Argument Preview

As we have been reporting, five cases being argued in March at the Federal Circuit attracted amicus briefs. One of these cases is Lemon Bay Cove LLC v. United States. In it, the Federal Circuit will review a judgment of the Court of Federal Claims, which held that the denial of a wetland permit by the United States Army Corps of Engineers was not a categorical taking or regulatory taking of Lemon Bay’s land. This is our argument preview.

In its opening brief, Lemon Bay argues the trial court “misapplied” precedent by failing to “credit the fact that the Corps denied Lemon Bay’s application with prejudice.” Lemon Bay argues the decision by the Corps removed “the possibility . . . it would ever allow residential development of [Lemon Bay’s] Property.” Furthermore, Lemon Bay argues, the trial court failed to consider “whether the Corps might conceivably approve some lesser impactful development” especially “where the Corps has given no indication that it might approve [Lemon Bay’s] development.” As a result, Lemon Bay contends, it cannot be required to show “less impactful alternatives.” Moreover, according to Lemon Bay, the trial court “ignored” its “substantial efforts to avoid, minimize and mitigate the impacts of its proposed development.” Lemon Bay maintains the trial court did not consider “the undisputed fact that the Corps’ permit denial left the Property and bulkhead and fill rights economically idle.”

The government in its response brief argues precedent relied upon by Lemon Bay “is reserved for those extraordinary cases in which the regulation permanently prohibits all economic beneficial use of the property.” The government maintans that, when it denied Lemon Bay’s “twelve-unit development proposal,” the Court of Federal Claims “did not foreclose any and all development plans or deprive Lemon Bay of all economic use of the parcel, as is required for a categorical taking.” The government goes on to explain that “Lemon Bay failed to demonstrate a reasonable, investment-backed expectation in its proposed development.” Furthermore, the government argues, “Lemon Bay failed to show that the regulatory restrictions in this case, which are tied to natural physical conditions of the property that make it unsuitable for substantial development, are of the ‘character’ of a taking.” In sum, the government contends, “Lemon Bay failed to demonstrate that that the Corps’ permit denial caused it any significant economic impact.”

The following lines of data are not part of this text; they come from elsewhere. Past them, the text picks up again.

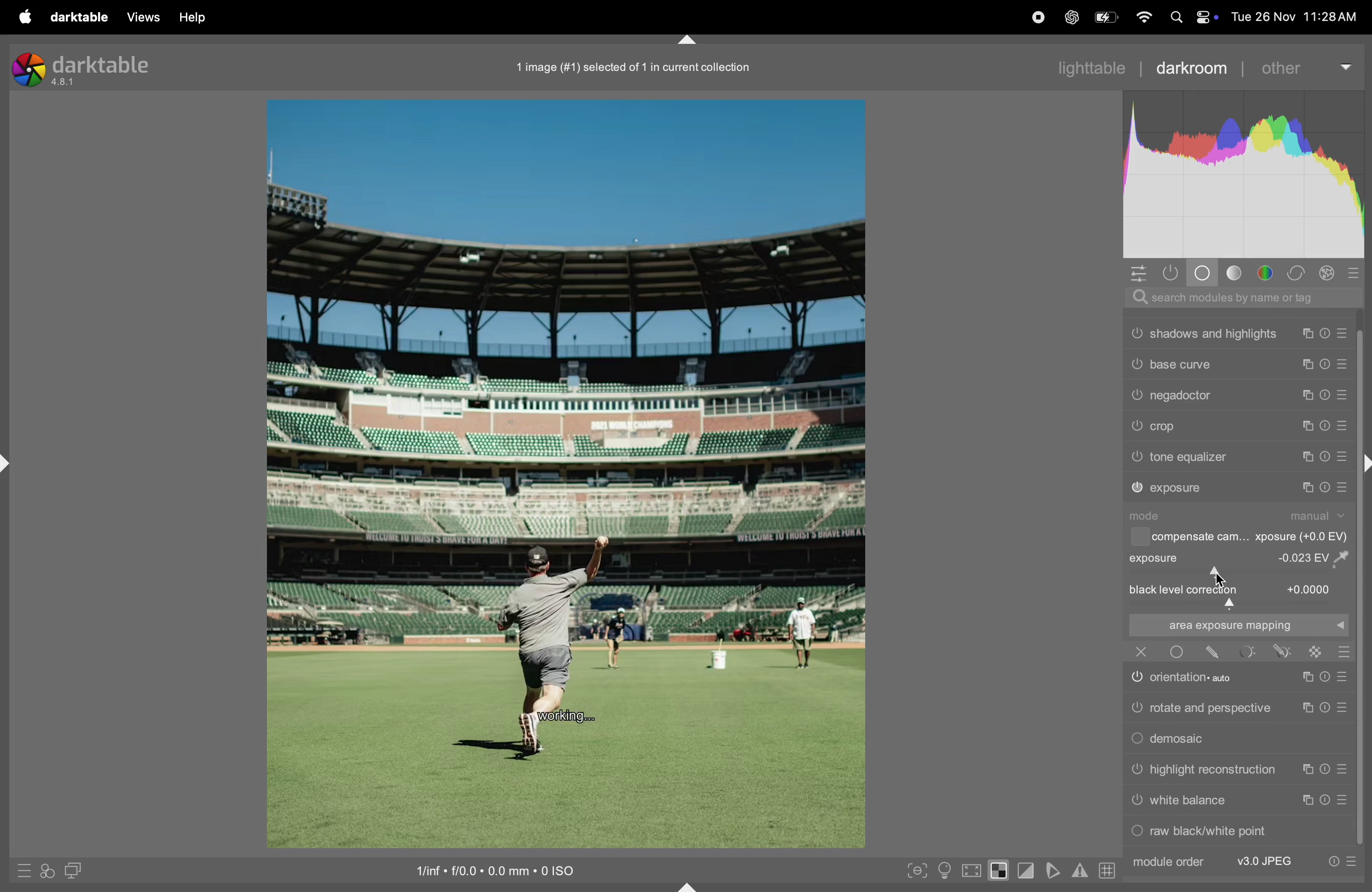 The image size is (1372, 892). What do you see at coordinates (140, 17) in the screenshot?
I see `views` at bounding box center [140, 17].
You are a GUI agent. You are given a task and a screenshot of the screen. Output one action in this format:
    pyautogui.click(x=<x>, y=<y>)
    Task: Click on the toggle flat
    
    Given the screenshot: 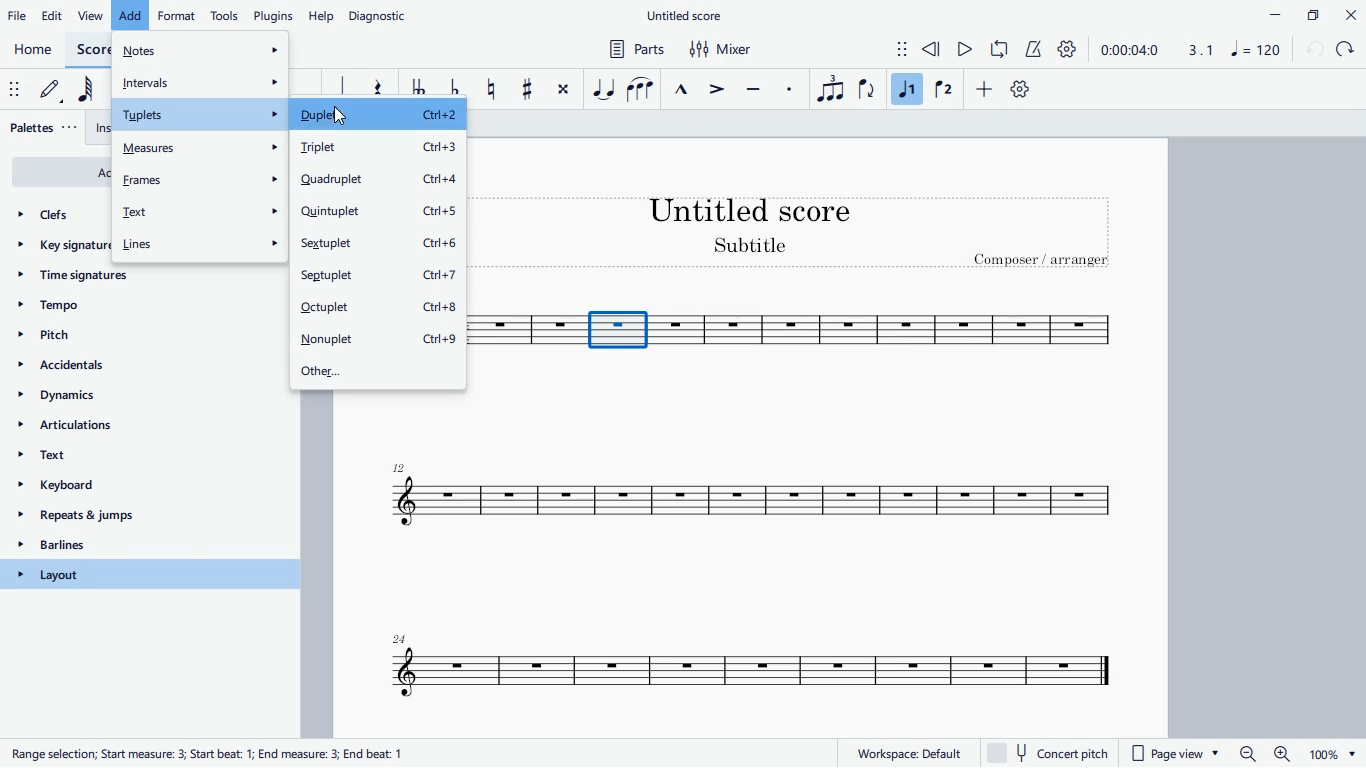 What is the action you would take?
    pyautogui.click(x=455, y=91)
    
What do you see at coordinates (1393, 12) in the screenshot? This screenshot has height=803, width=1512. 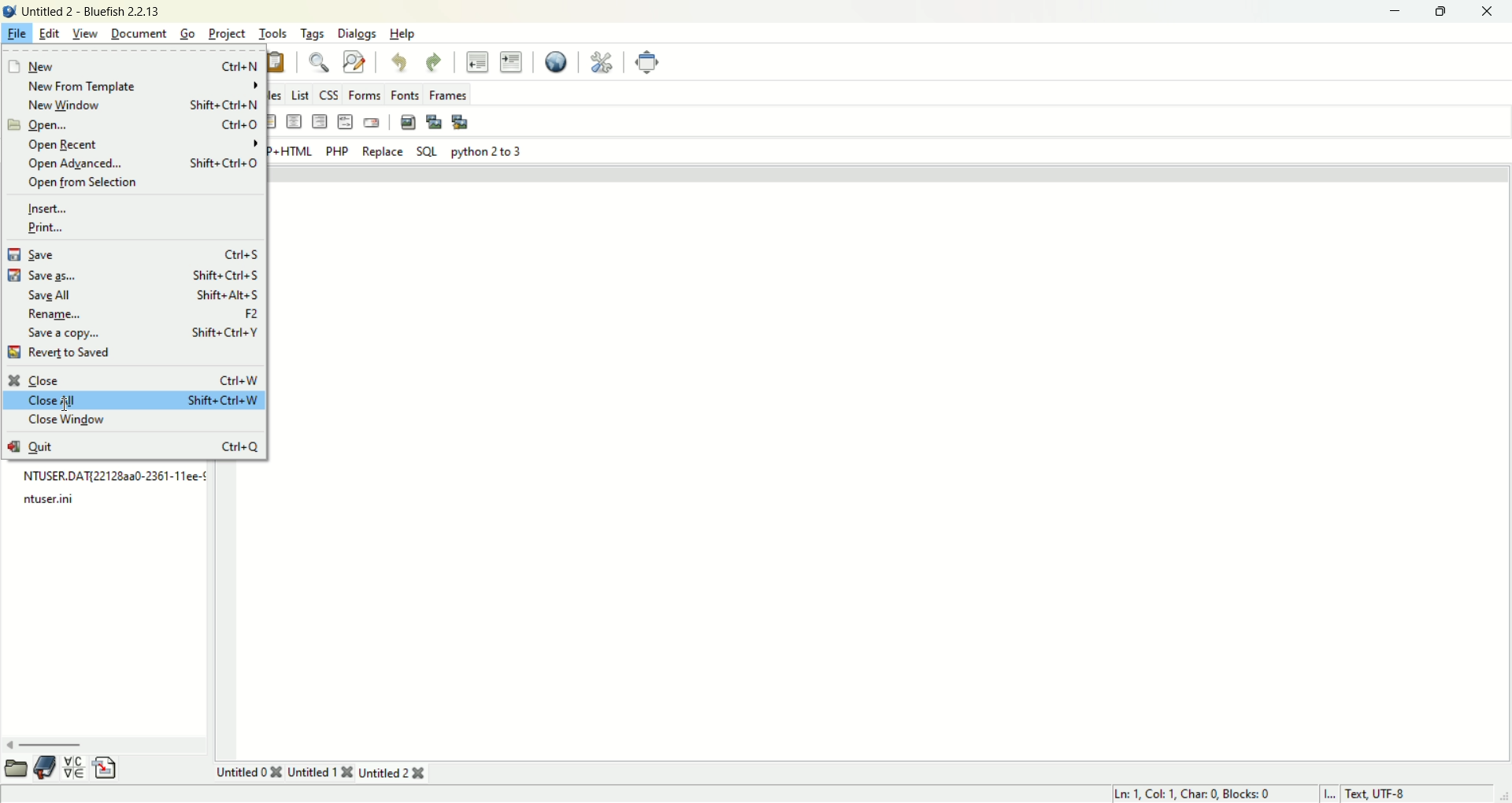 I see `minimize` at bounding box center [1393, 12].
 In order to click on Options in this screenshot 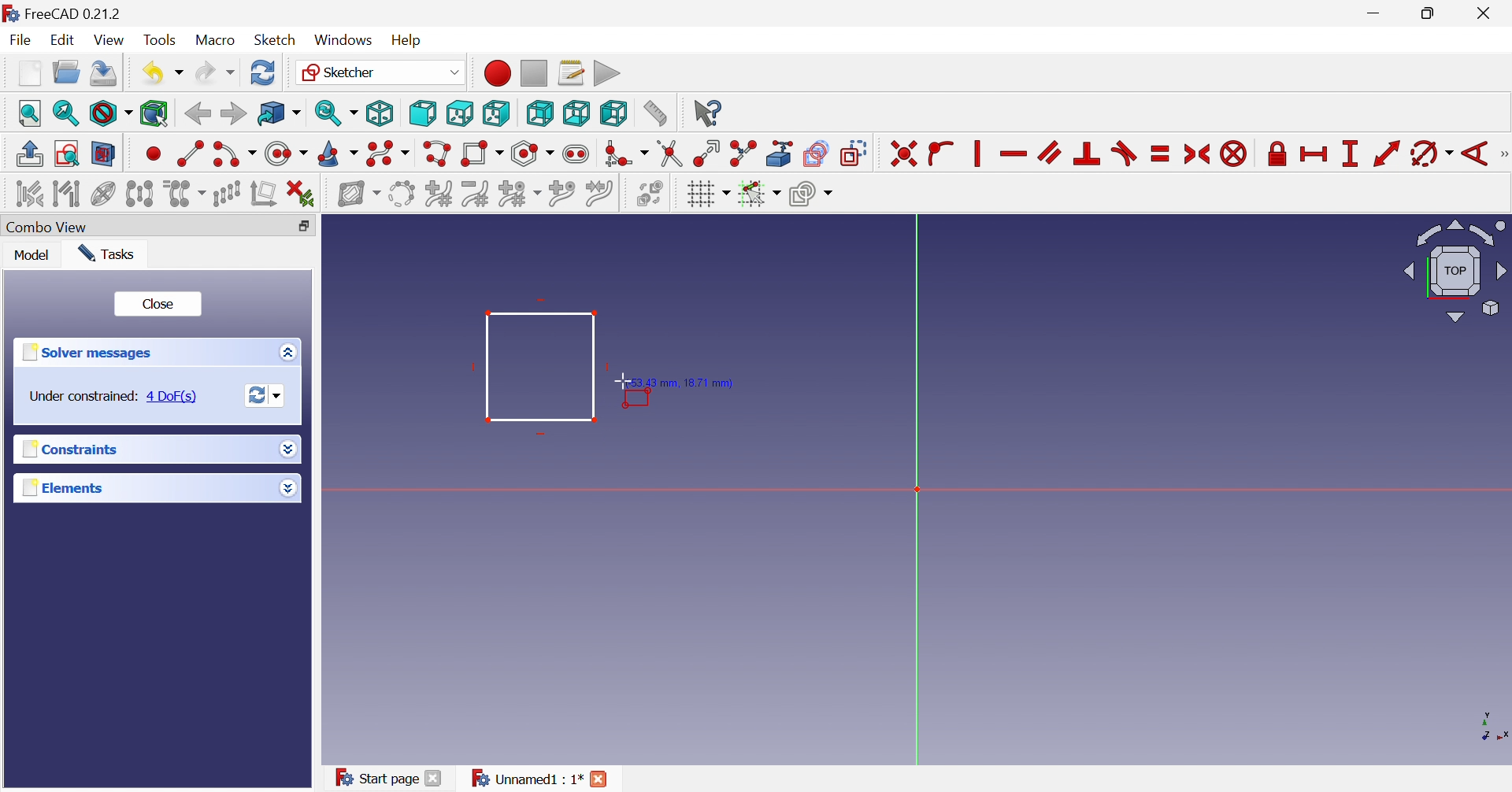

In its reply brief, Lemon Bay argues the government “cannot fulfill its burden by inferring an improbable, speculative future prospect of obtaining a permit for a smaller fill footprint.” Lemon Bay emphasizes that, “[t]hroughout the permit process, administrative appeal process[,] and this case, the Government has given no indication of what, if any, smaller fill footprint ‘might’ be approved.” Furthermore, Lemon Bay suggests, “the burden of the permit denial was solely and disproportionately placed upon Lemon Bay, forcing it to forego any feasible development of its property.”

An amicus brief was filed by Pacific Legal Foundation in support of Lemon Bay and reversal. Pacific argues a “Transfer of Density Units (TDU)” is a “a new right conferred upon the landowner in exchange for the taking, rather than a reduction of the taking.” Pacific maintains “TDUs should not factor into the Court’s regulatory takings analysis.”

Oral argument will be heard on Tuesday, March 5. We will keep track of this case and report on any developments.